Class Purifier

java.lang.Object
org.cyberneko.html.filters.DefaultFilter
org.cyberneko.html.filters.Purifier
All Implemented Interfaces:
org.apache.xerces.xni.parser.XMLComponent, org.apache.xerces.xni.parser.XMLDocumentFilter, org.apache.xerces.xni.parser.XMLDocumentSource, org.apache.xerces.xni.XMLDocumentHandler, HTMLComponent

public class Purifier extends DefaultFilter
This filter purifies the HTML input to ensure XML well-formedness.

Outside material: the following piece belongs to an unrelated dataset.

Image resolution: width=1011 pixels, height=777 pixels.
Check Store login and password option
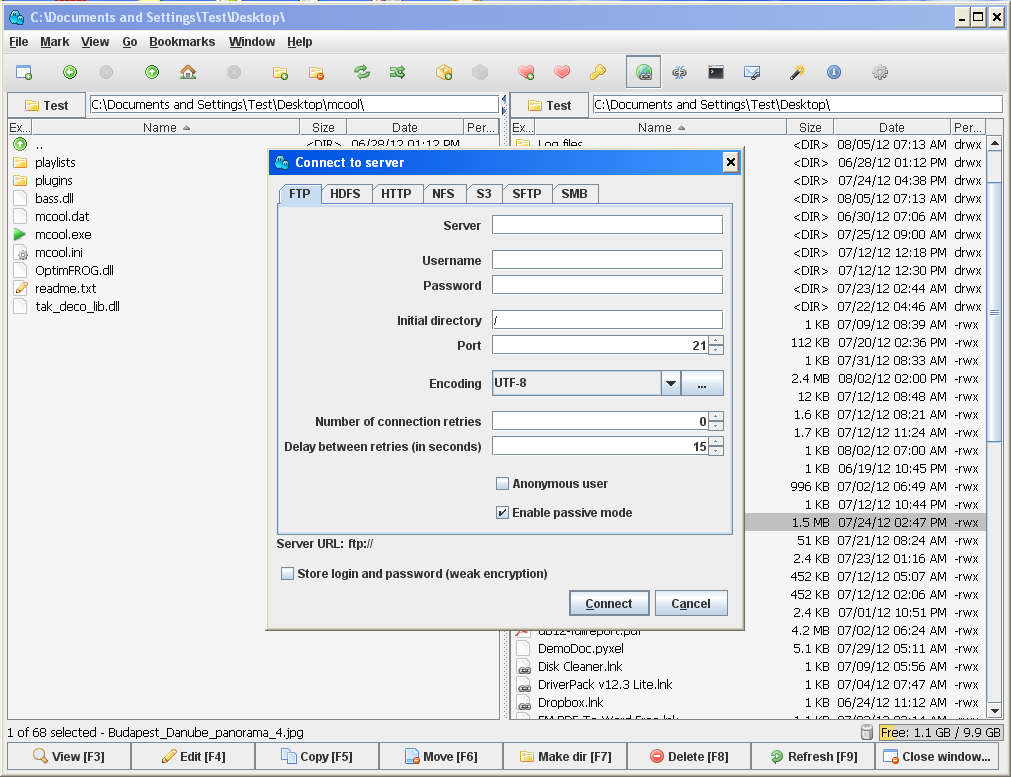pyautogui.click(x=288, y=574)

The purification process includes:
  • fixing illegal characters in the document, including
    • element and attribute names,
    • processing instruction target and data,
    • document text;
  • ensuring the string "--" does not appear in the content of a comment;
  • ensuring the string "]]>" does not appear in the content of a CDATA section;
  • ensuring that the XML declaration has required pseudo-attributes and that the values are correct; and
  • synthesized missing namespace bindings.

Illegal characters in XML names are converted to the character sequence "_u####_" where "####" is the value of the Unicode character represented in hexadecimal. Whereas illegal characters appearing in document content is converted to the character sequence "\\u####".

In comments, the character '-' is replaced by the character sequence "- " to prevent "--" from ever appearing in the comment content. For CDATA sections, the character ']' is replaced by the character sequence "] " to prevent "]]" from appearing.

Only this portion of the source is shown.